Kerry Would Offer Special Iran Deal, Says Edwards
Mon Aug 30, 2004 09:41 AM ET
WASHINGTON (Reuters) - If elected U.S. president, Sen. John Kerry would offer Iran a deal allowing it to keep its nuclear power plants if it gave up the right to retain bomb-making nuclear fuel, said Kerry's vice presidential running mate in an interview published on Monday.
Sen. John Edwards told The Washington Post if Iran did not accept this "great bargain," this would confirm the Islamic state was building nuclear weapons under cover of a nuclear power initiative.
If Iran rejected this proposal,
Kerry would ensure European allies were prepared to join the United States in imposing strict sanctions against Iran, said Edwards.
"If we are engaging with Iranians in an effort to reach this great bargain and if in fact this is a bluff that they are trying to develop nuclear weapons capability, then
we know that our European friends will stand with us," said the North Carolina Democrat.

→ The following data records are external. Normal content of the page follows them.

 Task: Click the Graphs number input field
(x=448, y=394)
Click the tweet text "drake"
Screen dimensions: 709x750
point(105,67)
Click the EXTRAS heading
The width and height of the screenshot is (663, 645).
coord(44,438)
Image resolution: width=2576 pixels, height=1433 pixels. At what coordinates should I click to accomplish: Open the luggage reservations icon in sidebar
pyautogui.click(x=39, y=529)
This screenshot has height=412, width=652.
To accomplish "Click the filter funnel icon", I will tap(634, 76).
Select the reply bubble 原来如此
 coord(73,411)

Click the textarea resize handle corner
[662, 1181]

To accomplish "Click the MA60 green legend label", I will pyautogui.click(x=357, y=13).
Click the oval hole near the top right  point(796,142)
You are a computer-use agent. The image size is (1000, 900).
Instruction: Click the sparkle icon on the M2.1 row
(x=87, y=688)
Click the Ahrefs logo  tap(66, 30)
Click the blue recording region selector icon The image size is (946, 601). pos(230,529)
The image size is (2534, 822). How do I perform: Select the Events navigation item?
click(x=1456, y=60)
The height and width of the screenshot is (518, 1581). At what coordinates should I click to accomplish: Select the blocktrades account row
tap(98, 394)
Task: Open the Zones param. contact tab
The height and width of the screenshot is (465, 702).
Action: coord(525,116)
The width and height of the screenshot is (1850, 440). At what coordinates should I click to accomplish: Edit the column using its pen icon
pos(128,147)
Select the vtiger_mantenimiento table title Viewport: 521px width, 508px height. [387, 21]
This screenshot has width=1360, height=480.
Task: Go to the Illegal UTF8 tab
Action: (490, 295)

"At the end of the day, we have to have some serious negotiating leverage in this discussion with the Iranians," he added in the interview with The Post.
Such an offer to Iran would signal a shift in U.S. diplomatic relations with Iran, which were severed after the 1979 revolution. President Bush included Iran in his "axis of evil" along with Korea and Iraq.
Asked about Kerry's plans for Iran, Republican Sen. John McCain said this might be a decent idea if the United States were dealing with a "more trustworthy adversary."
"I think if you made any agreement with them there would have to be the most strict inspection regimen which they're not allowing at this time. I'd be a little skeptical about how trustworthy they would be," McCain, who is addressing the Republican Convention in New York later on Monday, told CBS.
Edwards accused the Bush administration of abdicating its responsibility for the Iranian nuclear threat to the Europeans, who have retained ties with Tehran.
"A nuclear Iran is unacceptable for so many reasons, including the possibility that it creates a gateway and the need for other countries in the region to develop nuclear capabilities -- Saudi Arabia, Egypt, potentially others," Edwards said.